The SUM of Boeing's Parts Replayed

Back in 2015 it was written about the gap filler going from the single aisle to duo aisle using the 787-300 concept.  

Winging It references:


Now it is time to revisit the whole topic with a replay of what was said. The Boeing SUM or known as the Super Utility Modality. AKA the 757SUM.

"Boeing couldn't build the 787-300 before it built the 787-800. Its common sense, establishing the benchmark first before defining a cross-over model. A 787-300 had nothing to hold it up like a book-end. No need for a cross-over in 2005. When considering an off-road vehicle or a rugged extra wide cab ranch pickup truck while first building a crossover wouldn't make any sense. How can you make a crossover for suburbia without a trail rated jeep coming first?

Boeing is building a single aisle 737-900 NG-Max for the urban sensibilities, until the ultimate inter urban transporter is made. It must look and act like the 787, while becoming the 757 Super Utility Modality known as SUM, and act like a compliant business tool. It’s the SUM of all its parts from Boeing that is what's missing! The venerable 757 is going to the scrap heap in a workmanlike manner. Boeing accidentally tapped the inter-urban SUM market a long time ago and it mis-identified the big opportunity by cancelling the 757 in 2005. Now it’s faced with a European knock-off jet in the likes of an A321. Boeing, having no articulation on the subject other than "we're good with the 737 and current 787 line-up".

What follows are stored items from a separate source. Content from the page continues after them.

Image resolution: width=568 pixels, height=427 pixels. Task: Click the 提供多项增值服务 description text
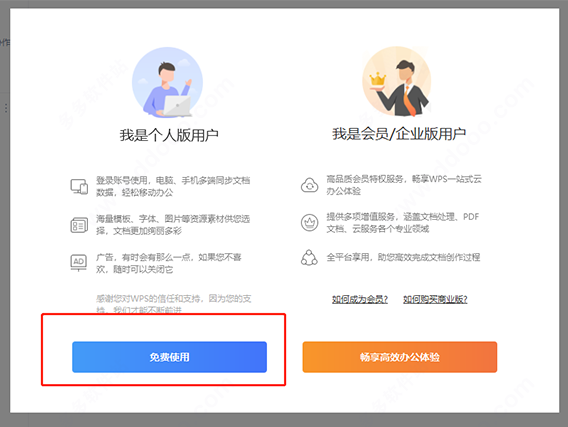pyautogui.click(x=402, y=222)
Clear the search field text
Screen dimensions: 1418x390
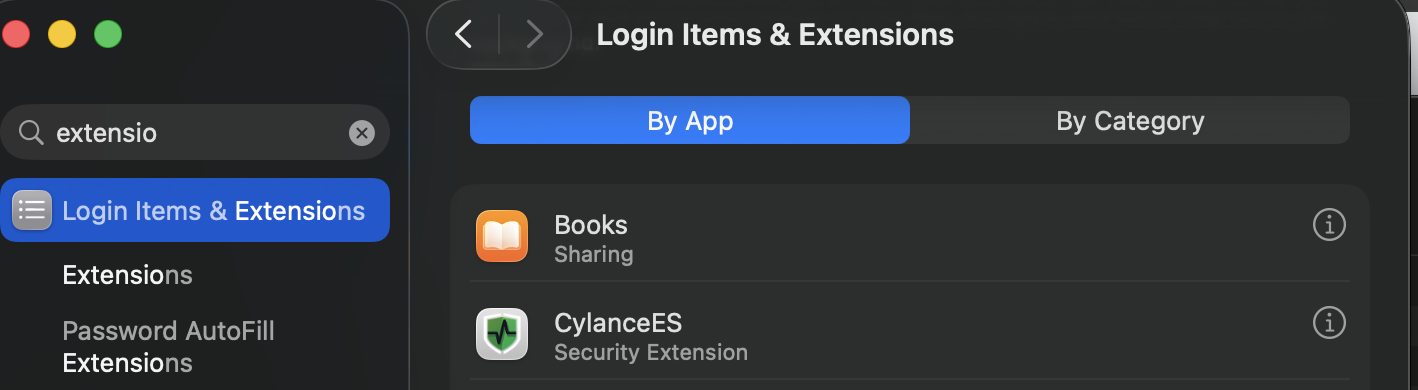tap(361, 133)
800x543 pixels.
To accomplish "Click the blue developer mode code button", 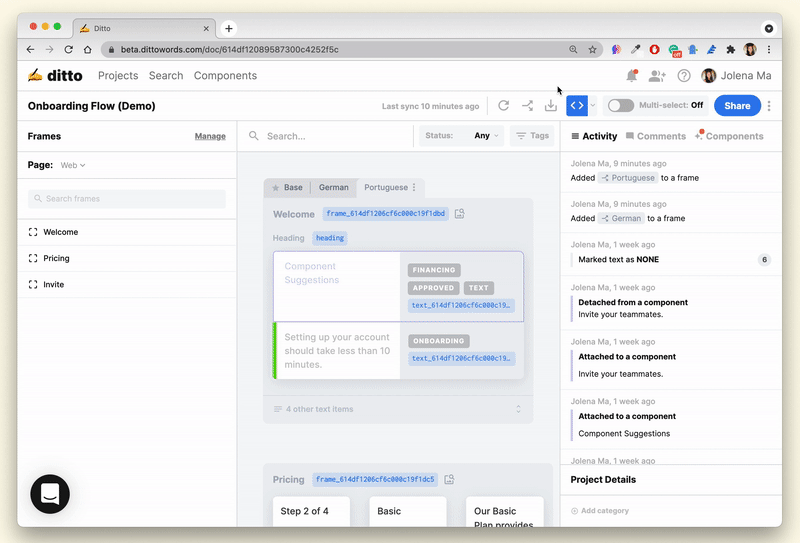I will coord(576,105).
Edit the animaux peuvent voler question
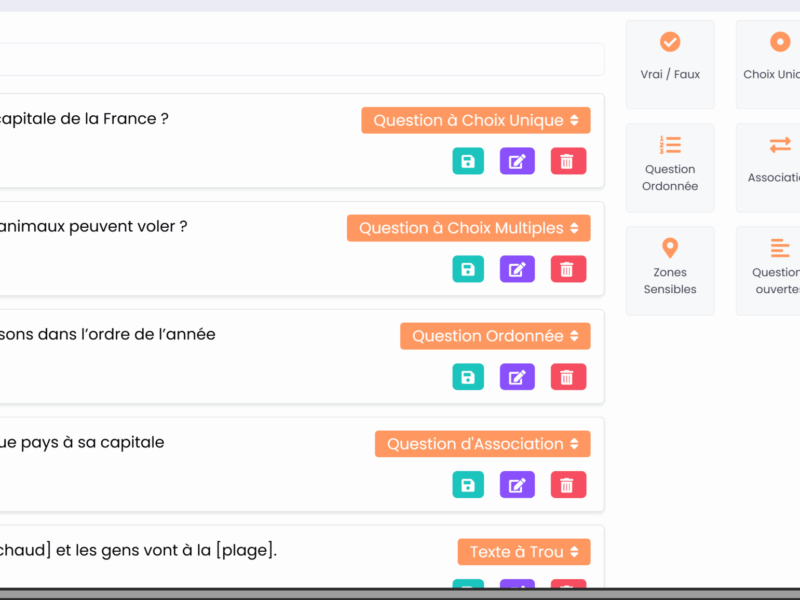The image size is (800, 600). click(x=517, y=268)
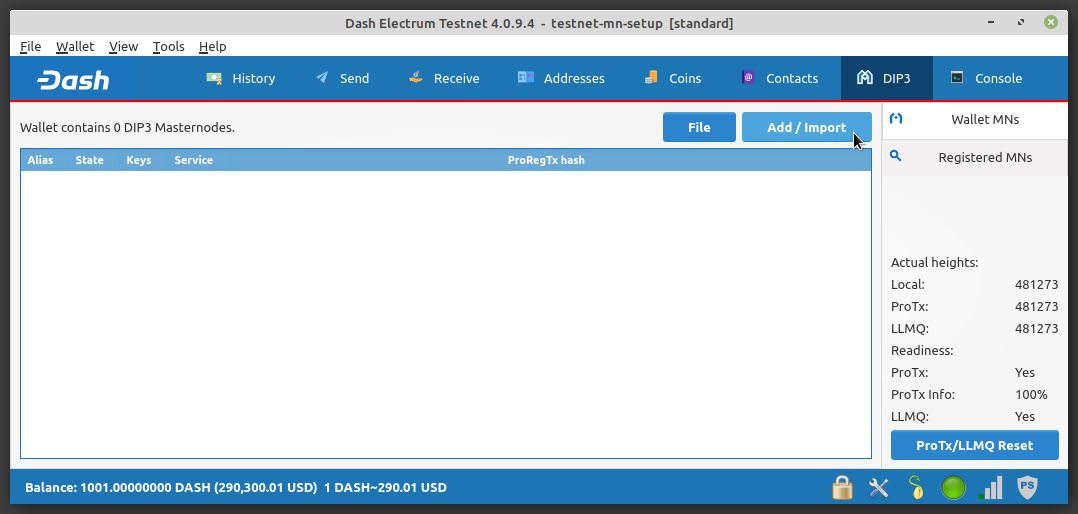Open the Coins tab
Viewport: 1078px width, 514px height.
point(672,78)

I give Boeing three slaps in the forehead, and three consecutive expletives of "Come On" awarded in a row with its 757 public sentiment. Outstanding, missing how the much loved the 757 is and was! Boeing doesn't need another 757 for its replacement. It needs the abandoned 787-3 remade. A twin aisle replicator for passengers who are dependent on business and pleasure rewards. The airplane crossover concept is a brilliant reminder of soccer moms and grocery getting in the ground world. Big enough to haul the neighbors to school and awesome enough to go on vacation, looking somewhat like the newly Iconic looking 787-9.

Crossing over from single aisle two duo aisle isn't hard to do, "Neil Sedaka". Boeing needs this gap filler taking off from medium sized airports going all the way to San Jose while queuing the music along the way. South West Airlines are you listening? It could take you all the way to South West of Hawaii.

The assigned spot is 220 seats, the assigned range is 6,000 miles. It’s a crossover from single to dual aisle. It has the quaintness of single aisle gawking and the room of seven across for urban sensibilities. It hangs 100 million on the airline customer for each replication it purchases. It crosses-over everything good about Boeing's manufacturing conceptualization even though it is not as wide as the 787-8 or its counterpart. It’s very roomy for the number of seats, and it makes money for everyone even the passengers having sensibly priced tickets for the same commonalities with the 787 family.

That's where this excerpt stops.